Learning Dynamic Scene Reconstruction with Sinusoidal Geometric Priors
- URL: http://arxiv.org/abs/2512.22295v1
- Date: Thu, 25 Dec 2025 20:51:19 GMT
- Title: Learning Dynamic Scene Reconstruction with Sinusoidal Geometric Priors
- Authors: Tian Guo, Hui Yuan, Philip Xu, David Elizondo,
- Abstract summary: We propose SirenPose, a novel loss function that combines the periodic activation of sinusoidal representation networks with geometric priors derived from keypoint structures to improve the accuracy of 3D scene reconstruction.

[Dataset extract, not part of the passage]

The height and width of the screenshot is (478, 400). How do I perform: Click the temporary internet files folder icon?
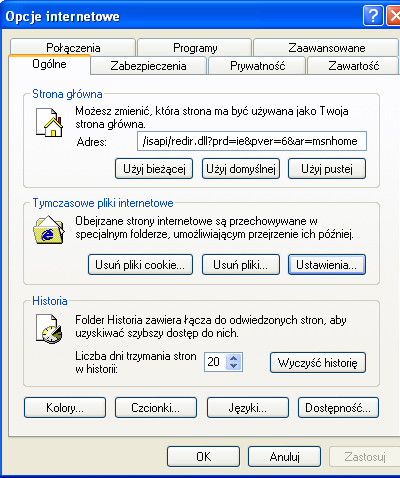click(x=49, y=230)
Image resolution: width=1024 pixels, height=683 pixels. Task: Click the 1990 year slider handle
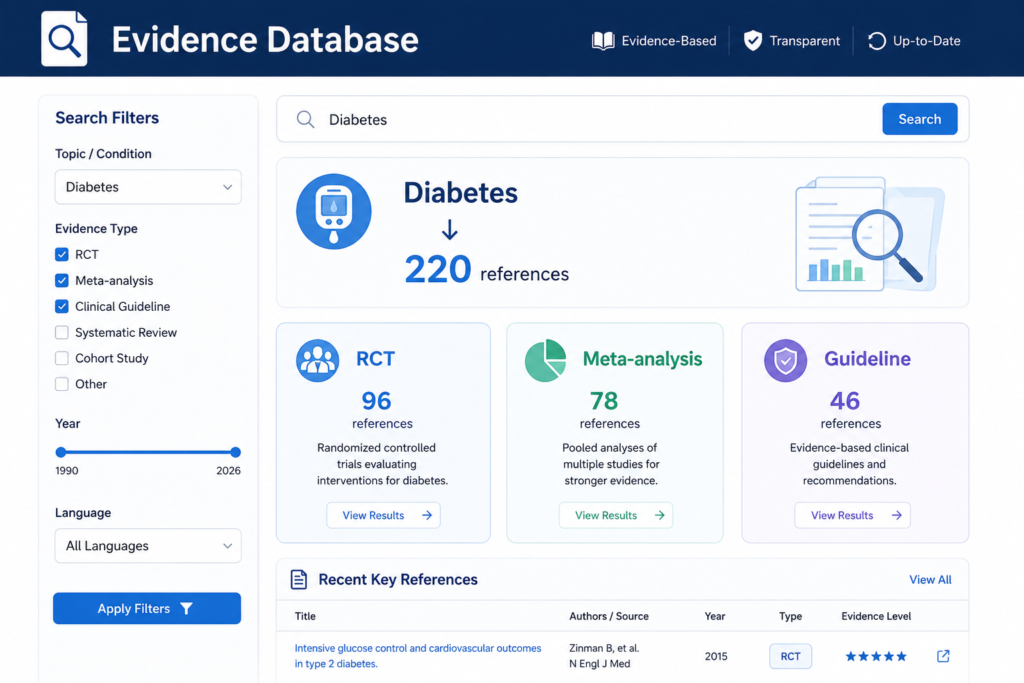tap(61, 452)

- Score: 8.153339288887922
- License: http://creativecommons.org/licenses/by/4.0/
- Abstract: We propose SirenPose, a novel loss function that combines the periodic activation properties of sinusoidal representation networks with geometric priors derived from keypoint structures to improve the accuracy of dynamic 3D scene reconstruction. Existing approaches often struggle to maintain motion modeling accuracy and spatiotemporal consistency in fast moving and multi target scenes. By introducing physics inspired constraint mechanisms, SirenPose enforces coherent keypoint predictions across both spatial and temporal dimensions. We further expand the training dataset to 600,000 annotated instances to support robust learning. Experimental results demonstrate that models trained with SirenPose achieve significant improvements in spatiotemporal consistency metrics compared to prior methods, showing superior performance in handling rapid motion and complex scene changes.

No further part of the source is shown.